● WHAT YOU WILL DO
Once the line containing "Identify the click" is found in the records below, return it and each following line exactly, up to and including the line containing "SIGN ME UP!", and nothing else.

● INPUT FOR THIS TASK
------------------------------------

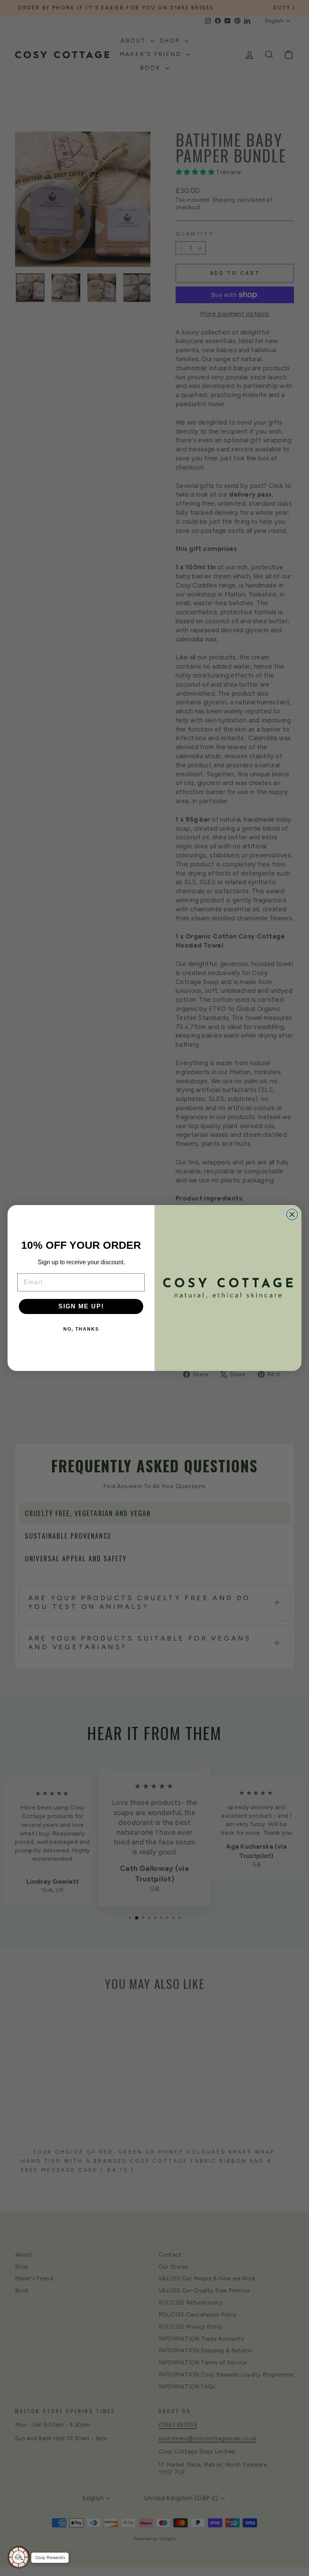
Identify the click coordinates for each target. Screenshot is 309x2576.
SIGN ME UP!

------------------------------------

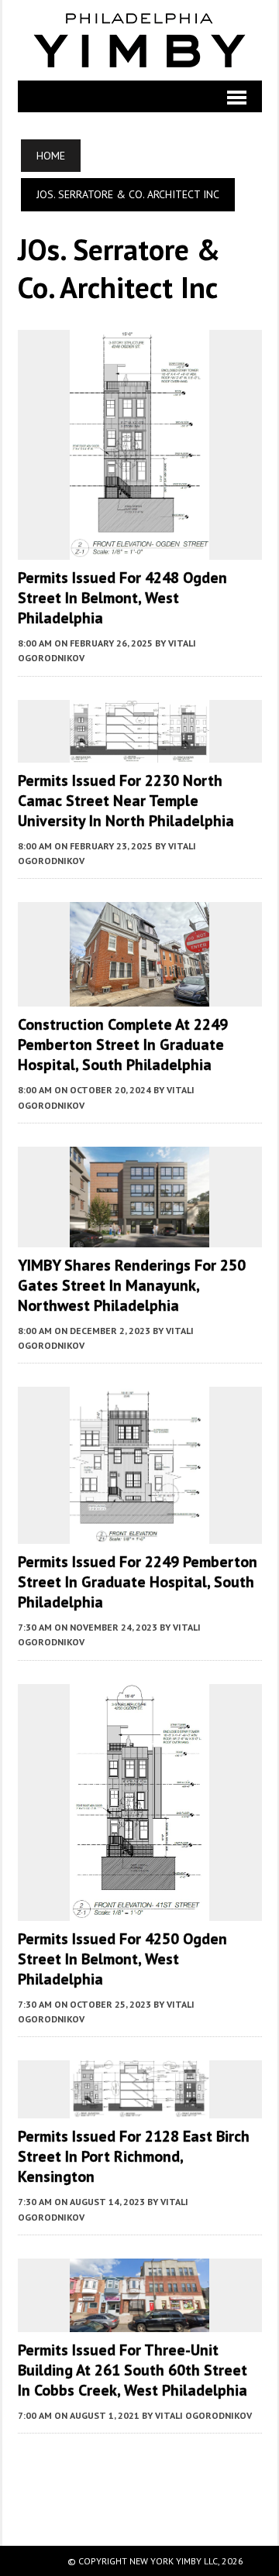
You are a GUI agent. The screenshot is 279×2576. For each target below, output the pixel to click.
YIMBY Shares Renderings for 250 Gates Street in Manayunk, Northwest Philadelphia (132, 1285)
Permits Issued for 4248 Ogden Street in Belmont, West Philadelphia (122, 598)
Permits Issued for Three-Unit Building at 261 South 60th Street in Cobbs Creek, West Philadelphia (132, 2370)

------------------------------------

● RESPONSE BOX
Identify the click coordinates for each target. Screenshot is 309x2576.
SIGN ME UP!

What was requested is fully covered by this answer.